9-5
Now, with belly full and mouth warm with Indian spices, I feel in a place of writing.
I feel I need to verbally capture an experience I had this weekend, am experience of gliding watercraft powered by my own newly muscled arms. The experience of venturing into previously forbidden territory, the feeling of exploration that gave me that Conquistador’s high. The feeling of unlocking a little known secret.
Kayaking is a wholly joyous experience for me, to the extent of uncontrollable giggling in the aftermath of a capsize, my own capsize, head sticking out of the water hiding my flailing limbs that cried out in a panic that directly opposed my laughing face. Once I was out of the water again and my body’s small amount of visceral terror [alligators - spiders - snakes] had subsided, I realized that I laughed because a capsize had been my worst fear for the day.

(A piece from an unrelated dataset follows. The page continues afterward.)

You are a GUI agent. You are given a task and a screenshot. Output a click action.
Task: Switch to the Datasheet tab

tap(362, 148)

My worst fear, realized, and it was no big deal.
I have emerged on the other side of a weekend positively filled with kayaking as my friend called me up in need of a kayak companion - and who am I to say no the whims of the universe? Such is how I found myself in a small plastic boat paddling up the river next to dolphins under the Matthews Bridge, such is how I found myself swimming with barnacles under a dock. Such is how I found myself this weekend. I found myself stiff with sore shoulders and arms, slightly burnt and more than a little bronze, feeling like a warrior goddess of the deep.

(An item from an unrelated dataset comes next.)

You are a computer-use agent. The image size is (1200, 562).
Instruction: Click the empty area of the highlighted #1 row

I was unprepared for the emotional response that grew strength and blew through me after such a seemingly slight event, but Tuesday night found me sobbing into my husband’s arms. It seems like with every passing week a little bit of conventional-Keri is chipped away in the process of becoming the Keri that I want to be - the Keri that wears sweat-soaked tie-dye bandanas and lives for the outdoors - and in this process a little more of my tolerance for “the system” goes with the debris of old-me. The result of this is that I feel alien around some of my friends, definitely around my family, I feel insidious hippie-thoughts creeping in during otherwise normal activities...

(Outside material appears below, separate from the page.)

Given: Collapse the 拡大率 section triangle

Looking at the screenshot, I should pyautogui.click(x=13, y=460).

As somewhat of a tangent, I have felt myself incredibly drawn to the song "Doing the Wrong Thing" by Kaki King. I love instrumental songs that still carry a load of emotion, especially when given a title to guide the thought trains while listening.
Doing the wrong thing. What can that mean for my life? Doing the wrong thing - this phrase resonates within me strongly at the moment because I am slowly understanding that my life will never be the cookie-cutter life that everyone in society wants me to have. I will never be a good girl that sits quietly and never has an opinion, I will never be the perfect mother or wife or American Citizen (TM) that says the pledge and watches football on the weekends. I hate the mall, I hate commercials, I hate plastic life.I want a yard full of chickens and cloth diapers on the line to dry, I want naked babies and wooden toys. AKA, as far as my family and culture is concerned, "the wrong thing."
All I can think of is getting outside where there aren't any corporations.
No one trying to sell me anything or make me feel inferior,
no one trying to convert me into being another plastic American.